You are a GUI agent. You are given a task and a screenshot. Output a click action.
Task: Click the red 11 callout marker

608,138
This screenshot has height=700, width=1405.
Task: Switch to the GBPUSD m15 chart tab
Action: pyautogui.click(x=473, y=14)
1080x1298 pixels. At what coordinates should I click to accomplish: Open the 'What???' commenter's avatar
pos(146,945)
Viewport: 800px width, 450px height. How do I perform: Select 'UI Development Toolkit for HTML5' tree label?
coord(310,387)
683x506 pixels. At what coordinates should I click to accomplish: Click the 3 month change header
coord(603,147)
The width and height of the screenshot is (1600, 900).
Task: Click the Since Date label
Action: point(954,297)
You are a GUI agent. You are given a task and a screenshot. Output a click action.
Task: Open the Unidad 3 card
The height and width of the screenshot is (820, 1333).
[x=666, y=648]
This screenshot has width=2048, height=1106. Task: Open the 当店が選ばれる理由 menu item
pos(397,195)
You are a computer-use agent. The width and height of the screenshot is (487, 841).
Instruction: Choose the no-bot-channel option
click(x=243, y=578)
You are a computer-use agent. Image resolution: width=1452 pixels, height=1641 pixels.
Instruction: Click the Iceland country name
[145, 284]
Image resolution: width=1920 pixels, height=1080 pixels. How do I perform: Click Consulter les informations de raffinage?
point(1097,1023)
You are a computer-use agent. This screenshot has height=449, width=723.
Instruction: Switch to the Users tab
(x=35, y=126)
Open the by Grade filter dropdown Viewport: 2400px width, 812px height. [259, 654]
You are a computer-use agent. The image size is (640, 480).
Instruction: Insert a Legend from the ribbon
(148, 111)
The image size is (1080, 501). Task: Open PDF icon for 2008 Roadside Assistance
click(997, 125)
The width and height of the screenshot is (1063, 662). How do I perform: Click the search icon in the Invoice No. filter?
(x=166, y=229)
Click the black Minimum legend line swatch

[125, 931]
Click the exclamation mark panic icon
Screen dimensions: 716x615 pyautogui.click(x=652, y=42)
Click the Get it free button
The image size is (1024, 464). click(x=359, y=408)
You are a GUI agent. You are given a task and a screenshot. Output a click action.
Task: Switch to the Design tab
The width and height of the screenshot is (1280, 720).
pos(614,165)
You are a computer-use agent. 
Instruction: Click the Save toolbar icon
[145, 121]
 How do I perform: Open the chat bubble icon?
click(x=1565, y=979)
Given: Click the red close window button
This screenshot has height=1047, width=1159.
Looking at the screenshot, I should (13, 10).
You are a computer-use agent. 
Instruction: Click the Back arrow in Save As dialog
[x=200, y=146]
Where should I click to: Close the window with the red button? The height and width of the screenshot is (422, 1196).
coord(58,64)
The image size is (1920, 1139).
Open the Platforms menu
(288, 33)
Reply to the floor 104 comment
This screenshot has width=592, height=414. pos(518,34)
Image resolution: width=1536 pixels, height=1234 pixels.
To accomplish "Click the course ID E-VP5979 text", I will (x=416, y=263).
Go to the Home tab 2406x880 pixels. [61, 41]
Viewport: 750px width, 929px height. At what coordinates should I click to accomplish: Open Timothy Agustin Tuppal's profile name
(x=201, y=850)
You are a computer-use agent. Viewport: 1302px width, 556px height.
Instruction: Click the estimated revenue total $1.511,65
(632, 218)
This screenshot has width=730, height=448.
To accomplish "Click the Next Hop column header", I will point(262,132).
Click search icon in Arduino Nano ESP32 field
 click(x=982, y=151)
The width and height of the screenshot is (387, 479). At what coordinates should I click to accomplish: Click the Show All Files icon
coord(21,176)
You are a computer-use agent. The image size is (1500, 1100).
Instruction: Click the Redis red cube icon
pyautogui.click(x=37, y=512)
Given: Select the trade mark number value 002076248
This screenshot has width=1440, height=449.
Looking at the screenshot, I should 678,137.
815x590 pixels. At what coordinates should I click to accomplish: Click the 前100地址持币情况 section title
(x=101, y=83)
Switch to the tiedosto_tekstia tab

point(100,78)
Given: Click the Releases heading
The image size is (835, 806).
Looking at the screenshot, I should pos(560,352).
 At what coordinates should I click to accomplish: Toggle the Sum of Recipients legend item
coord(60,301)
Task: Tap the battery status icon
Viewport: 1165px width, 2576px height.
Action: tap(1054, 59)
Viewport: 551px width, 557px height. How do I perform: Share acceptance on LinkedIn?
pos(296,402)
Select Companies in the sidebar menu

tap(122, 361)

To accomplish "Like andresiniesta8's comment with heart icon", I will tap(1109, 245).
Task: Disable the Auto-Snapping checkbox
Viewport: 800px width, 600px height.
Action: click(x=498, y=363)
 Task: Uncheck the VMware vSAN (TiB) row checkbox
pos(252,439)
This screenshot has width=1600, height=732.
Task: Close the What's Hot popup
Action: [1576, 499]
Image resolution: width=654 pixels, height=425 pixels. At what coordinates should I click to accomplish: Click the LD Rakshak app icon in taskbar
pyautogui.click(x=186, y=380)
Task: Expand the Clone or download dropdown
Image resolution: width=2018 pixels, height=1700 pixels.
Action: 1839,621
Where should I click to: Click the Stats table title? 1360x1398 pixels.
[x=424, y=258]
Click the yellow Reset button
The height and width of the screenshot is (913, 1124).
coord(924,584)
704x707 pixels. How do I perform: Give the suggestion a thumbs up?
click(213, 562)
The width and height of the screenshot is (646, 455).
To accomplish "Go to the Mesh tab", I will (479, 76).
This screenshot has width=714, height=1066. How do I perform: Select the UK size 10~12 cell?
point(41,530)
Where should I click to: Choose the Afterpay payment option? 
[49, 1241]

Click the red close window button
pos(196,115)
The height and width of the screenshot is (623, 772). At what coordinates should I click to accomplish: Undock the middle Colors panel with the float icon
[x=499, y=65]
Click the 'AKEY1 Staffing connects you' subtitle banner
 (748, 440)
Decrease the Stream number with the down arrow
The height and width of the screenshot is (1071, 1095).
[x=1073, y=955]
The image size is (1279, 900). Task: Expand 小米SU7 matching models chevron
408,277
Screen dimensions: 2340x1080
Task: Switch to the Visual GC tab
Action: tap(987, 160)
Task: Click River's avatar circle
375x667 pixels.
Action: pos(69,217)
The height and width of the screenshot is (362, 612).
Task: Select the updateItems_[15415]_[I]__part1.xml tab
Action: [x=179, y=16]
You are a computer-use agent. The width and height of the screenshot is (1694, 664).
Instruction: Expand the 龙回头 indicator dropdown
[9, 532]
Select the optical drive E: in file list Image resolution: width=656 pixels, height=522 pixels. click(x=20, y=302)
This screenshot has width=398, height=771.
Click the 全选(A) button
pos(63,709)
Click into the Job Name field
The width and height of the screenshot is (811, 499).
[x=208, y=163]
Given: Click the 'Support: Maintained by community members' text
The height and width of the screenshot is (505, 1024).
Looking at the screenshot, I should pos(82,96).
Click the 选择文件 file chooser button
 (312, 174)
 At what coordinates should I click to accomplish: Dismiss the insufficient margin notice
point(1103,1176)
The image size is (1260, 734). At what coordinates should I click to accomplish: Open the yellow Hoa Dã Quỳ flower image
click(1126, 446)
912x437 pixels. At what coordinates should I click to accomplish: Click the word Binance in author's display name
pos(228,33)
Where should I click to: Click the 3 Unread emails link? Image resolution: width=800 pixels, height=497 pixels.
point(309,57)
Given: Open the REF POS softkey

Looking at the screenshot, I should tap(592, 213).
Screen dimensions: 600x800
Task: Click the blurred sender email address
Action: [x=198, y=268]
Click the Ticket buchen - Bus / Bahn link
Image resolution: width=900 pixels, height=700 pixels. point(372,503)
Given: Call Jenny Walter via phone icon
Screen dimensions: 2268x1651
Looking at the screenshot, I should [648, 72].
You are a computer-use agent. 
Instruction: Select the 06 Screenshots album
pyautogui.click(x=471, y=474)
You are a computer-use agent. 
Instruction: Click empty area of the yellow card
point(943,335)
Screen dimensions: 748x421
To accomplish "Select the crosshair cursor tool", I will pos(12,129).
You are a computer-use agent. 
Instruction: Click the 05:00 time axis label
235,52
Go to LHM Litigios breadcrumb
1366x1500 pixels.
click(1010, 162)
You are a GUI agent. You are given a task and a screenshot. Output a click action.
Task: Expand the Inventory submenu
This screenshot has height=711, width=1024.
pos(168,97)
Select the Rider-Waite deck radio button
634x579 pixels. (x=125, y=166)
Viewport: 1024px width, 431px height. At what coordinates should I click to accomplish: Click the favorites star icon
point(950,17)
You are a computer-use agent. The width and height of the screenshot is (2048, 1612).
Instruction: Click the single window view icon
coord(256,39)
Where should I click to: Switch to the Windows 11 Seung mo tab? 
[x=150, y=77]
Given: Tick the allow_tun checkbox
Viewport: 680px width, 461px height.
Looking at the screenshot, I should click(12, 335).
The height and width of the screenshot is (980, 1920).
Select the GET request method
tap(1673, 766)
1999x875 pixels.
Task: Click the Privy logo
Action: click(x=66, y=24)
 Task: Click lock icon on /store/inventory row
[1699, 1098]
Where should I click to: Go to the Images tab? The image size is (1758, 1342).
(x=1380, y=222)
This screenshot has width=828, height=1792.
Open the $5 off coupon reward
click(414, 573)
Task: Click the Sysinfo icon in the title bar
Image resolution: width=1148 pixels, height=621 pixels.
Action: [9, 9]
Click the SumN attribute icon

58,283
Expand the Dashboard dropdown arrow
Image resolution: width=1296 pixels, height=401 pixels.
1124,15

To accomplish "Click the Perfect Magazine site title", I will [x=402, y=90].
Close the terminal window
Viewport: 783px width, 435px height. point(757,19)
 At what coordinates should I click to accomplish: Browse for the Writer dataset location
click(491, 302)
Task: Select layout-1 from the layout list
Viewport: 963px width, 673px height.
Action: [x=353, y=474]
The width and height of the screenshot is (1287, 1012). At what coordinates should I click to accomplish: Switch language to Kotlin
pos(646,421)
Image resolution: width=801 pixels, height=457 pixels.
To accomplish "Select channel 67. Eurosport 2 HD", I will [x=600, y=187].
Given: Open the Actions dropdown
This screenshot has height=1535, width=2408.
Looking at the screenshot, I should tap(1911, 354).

- - - - -

### To be done
Set out the lines from the start of the entries through the line containing "[x=666, y=648]", including that line, as a Markdown table with columns No. and Text. Number each row and leave out blank lines.

### Solution to this exercise
| No. | Text |
|---|---|
| 1 | You are a GUI agent. You are given a task and a screenshot. Output a click action. |
| 2 | Task: Click the red 11 callout marker |
| 3 | 608,138 |
| 4 | This screenshot has height=700, width=1405. |
| 5 | Task: Switch to the GBPUSD m15 chart tab |
| 6 | Action: pyautogui.click(x=473, y=14) |
| 7 | 1080x1298 pixels. At what coordinates should I click to accomplish: Open the 'What???' commenter's avatar |
| 8 | pos(146,945) |
| 9 | Viewport: 800px width, 450px height. How do I perform: Select 'UI Development Toolkit for HTML5' tree label? |
| 10 | coord(310,387) |
| 11 | 683x506 pixels. At what coordinates should I click to accomplish: Click the 3 month change header |
| 12 | coord(603,147) |
| 13 | The width and height of the screenshot is (1600, 900). |
| 14 | Task: Click the Since Date label |
| 15 | Action: point(954,297) |
| 16 | You are a GUI agent. You are given a task and a screenshot. Output a click action. |
| 17 | Task: Open the Unidad 3 card |
| 18 | The height and width of the screenshot is (820, 1333). |
| 19 | [x=666, y=648] |